Shell holds a 74% stake in Jackdaw, which was discovered in 2005 and is thought to be capable of producing more than 100million barrels of oil equivalent.
The hub expansion is the operator’s seventh investment decision in the UK North Sea, showing the “ongoing commitment” to the region.
Mr Allardyce believes the proposal could be a bridge for more projects going forward.
He said: “Confirmation that the expansion of Shearwater is going ahead is important both for the additional volumes it will see routed to the Segal infrastructure and the signals it sends in terms of the ongoing commitment of the majors to the wider North Sea.
“Operator Shell has now sanctioned seven projects in the basin during 2018, while BP has just commenced production from Clair Ridge and is also developing the nearby Alligin and Vorlich fields.
“The expanded hub could also become host to existing discoveries, such as the Jackdaw field, which has been mired in development purgatory for years.”
Shell is also looking at the possibility of a Pierce gas blowdown, and it is thought the new project could improve the economics of these potential developments.
Yvonne Telford is a senior analyst for north-west Europe at Westwood Global.
She said: “Shell’s decision looks to be driven by process and cost optimisation on the Shearwater platform.

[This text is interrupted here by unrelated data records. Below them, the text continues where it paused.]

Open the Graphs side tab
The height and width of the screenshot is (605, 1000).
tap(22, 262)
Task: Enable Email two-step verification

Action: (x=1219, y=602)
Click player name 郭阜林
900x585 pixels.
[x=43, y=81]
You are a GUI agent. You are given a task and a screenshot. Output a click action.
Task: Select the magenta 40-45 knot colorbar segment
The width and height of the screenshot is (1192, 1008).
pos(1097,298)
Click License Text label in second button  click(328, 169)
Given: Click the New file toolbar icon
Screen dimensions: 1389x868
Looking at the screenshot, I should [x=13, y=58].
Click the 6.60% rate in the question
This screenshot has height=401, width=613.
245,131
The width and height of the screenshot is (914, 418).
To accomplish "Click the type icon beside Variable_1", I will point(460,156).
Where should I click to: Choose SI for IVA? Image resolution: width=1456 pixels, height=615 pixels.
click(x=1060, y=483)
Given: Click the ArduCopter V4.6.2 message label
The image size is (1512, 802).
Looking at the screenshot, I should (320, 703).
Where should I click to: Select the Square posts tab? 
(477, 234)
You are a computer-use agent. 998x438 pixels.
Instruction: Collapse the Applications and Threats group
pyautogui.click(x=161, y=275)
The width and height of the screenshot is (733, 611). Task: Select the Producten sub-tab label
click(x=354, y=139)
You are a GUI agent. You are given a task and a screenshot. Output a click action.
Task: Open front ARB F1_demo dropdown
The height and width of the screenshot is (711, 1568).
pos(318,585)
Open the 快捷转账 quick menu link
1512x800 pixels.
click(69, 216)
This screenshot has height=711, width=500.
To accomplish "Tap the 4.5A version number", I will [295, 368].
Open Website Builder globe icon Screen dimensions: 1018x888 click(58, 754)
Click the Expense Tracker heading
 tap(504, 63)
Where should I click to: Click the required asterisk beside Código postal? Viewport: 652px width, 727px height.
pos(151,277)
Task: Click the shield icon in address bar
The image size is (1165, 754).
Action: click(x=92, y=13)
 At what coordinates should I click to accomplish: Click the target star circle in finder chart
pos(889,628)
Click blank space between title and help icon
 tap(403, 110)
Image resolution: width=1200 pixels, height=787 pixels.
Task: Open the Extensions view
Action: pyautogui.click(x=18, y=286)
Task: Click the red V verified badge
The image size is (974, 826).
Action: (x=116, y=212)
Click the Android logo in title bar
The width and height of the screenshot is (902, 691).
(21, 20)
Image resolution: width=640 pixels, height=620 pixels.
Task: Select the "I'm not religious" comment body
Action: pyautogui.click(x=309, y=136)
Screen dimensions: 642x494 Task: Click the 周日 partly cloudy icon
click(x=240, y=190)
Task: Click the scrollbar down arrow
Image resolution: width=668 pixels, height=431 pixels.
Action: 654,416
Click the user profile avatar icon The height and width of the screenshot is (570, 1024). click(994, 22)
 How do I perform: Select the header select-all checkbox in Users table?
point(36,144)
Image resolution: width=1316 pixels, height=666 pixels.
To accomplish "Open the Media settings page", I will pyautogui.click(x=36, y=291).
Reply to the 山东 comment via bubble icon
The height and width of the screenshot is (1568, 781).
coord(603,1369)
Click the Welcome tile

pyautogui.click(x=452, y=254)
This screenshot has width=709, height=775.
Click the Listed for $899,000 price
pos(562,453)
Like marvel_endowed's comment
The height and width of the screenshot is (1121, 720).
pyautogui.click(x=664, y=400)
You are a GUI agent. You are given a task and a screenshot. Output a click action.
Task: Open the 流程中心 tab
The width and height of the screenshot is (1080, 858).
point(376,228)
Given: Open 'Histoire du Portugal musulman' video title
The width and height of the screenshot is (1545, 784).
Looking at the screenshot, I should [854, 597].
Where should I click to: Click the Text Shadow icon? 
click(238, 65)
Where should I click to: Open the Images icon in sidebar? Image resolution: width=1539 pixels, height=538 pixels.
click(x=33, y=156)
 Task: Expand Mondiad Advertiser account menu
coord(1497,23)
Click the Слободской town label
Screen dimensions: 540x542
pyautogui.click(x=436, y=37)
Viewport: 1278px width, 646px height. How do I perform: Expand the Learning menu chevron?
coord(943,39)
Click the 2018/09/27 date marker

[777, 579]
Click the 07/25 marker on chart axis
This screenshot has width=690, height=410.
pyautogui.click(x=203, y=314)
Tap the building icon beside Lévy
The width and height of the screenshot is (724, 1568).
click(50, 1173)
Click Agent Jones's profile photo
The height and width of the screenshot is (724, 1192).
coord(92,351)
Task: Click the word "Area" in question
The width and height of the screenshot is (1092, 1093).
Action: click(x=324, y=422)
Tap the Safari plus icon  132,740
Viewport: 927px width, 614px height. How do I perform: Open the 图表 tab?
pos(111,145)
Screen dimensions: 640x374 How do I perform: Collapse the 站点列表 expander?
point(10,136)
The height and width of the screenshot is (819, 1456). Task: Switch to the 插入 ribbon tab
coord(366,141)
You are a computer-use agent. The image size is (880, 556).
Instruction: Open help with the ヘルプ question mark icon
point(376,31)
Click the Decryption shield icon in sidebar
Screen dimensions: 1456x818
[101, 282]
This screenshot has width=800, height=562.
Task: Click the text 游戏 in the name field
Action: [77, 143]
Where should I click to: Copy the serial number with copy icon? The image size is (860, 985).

Currently gas and liquids volumes are fully processed with dry gas exported via the SEAL pipeline to Bacton and liquid volumes exported via the Forties Pipeline System.
“The new pipeline will allow simplification of the process facilities on Shearwater and enable wet gas to be routed via the Segal system to St Fergus, where the NGL volumes will be extracted.
“This should in turn reduce operating costs on Shearwater which will not only enhance the value of the near-term developments (such as Arran, Fram and Columbus) and existing production but also help improve the economics of future projects such as the challenging Jackdaw development and Pierce gas blowdown.
“Jackdaw has proved to be a technically and economically challenging project to develop, but improved operating costs at Shearwater could help with the project economics.
“Shell operates both Bacton and St Fergus terminal (SEGAL system) so volumes and costs will be balanced in its overall corporate structure. Elgin-Franklin Area will be the only entrant to the SEAL system.”
It comes amid the operator’s 50th year producing in the North Sea, with the company previously stating it could be in the region for another 50.
Another recent project sanction was in April with the BP-operated Alligin field, which Shell holds a 50% stake in.
Last year Shell sold a package of North Sea assets to Chrysaor for £3bn, but has since said no further sales were on the horizon.